Optimal obstacle placement with disambiguations

Abstract

We introduce the optimal obstacle placement with disambiguations problem wherein the goal is to place true obstacles in an environment cluttered with false obstacles so as to maximize the total traversal length of a navigating agent (NAVA). Prior to the traversal, the NAVA is given location information and probabilistic estimates of each disk-shaped hindrance (hereinafter referred to as disk) being a true obstacle. The NAVA can disambiguate a disk's status only when situated on its boundary. There exists an obstacle placing agent (OPA) that locates obstacles prior to the NAVA's traversal. The goal of the OPA is to place true obstacles in between the clutter in such a way that the NAVA's traversal length is maximized in a game-theoretic sense. We assume the OPA knows the clutter spatial distribution type, but not the exact locations of clutter disks.
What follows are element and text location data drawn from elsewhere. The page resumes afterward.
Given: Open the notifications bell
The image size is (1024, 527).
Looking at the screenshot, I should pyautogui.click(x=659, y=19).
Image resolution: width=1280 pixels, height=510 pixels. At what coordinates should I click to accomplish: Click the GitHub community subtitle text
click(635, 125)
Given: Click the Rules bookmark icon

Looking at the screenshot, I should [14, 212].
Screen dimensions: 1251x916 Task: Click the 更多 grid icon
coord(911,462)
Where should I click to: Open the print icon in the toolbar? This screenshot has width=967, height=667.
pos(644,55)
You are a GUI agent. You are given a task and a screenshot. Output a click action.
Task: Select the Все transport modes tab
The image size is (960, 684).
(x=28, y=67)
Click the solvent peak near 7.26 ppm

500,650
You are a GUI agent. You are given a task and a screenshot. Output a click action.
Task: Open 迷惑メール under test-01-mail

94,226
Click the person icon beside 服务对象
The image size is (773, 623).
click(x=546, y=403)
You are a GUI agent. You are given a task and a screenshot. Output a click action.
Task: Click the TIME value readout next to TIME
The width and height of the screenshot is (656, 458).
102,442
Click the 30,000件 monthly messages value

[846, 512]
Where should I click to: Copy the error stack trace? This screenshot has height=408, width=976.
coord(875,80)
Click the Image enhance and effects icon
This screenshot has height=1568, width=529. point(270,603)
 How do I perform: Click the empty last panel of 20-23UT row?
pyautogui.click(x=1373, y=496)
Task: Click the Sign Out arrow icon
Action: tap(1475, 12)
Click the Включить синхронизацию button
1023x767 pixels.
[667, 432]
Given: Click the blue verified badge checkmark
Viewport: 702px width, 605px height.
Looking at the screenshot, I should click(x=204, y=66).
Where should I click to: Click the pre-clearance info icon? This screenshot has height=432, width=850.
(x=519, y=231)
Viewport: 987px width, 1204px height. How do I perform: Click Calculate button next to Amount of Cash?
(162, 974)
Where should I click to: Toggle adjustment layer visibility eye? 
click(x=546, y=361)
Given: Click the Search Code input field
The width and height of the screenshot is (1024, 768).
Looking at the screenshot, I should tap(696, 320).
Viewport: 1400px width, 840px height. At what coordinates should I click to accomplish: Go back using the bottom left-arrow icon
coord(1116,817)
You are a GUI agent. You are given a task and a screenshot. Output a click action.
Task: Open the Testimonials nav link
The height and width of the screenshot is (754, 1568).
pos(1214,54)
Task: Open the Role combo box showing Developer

We analyze the traversal length using repeated measures analysis of variance for various obstacle number, obstacle placing scheme and clutter spatial distribution type combinations in order to identify the optimal combination. Our results indicate that as the clutter becomes more regular (clustered), the NAVA's traversal length gets longer (shorter). On the other hand, the traversal length tends to follow a concave-down trend as the number of obstacles increases. We also provide a case study on a real-world maritime minefield data set.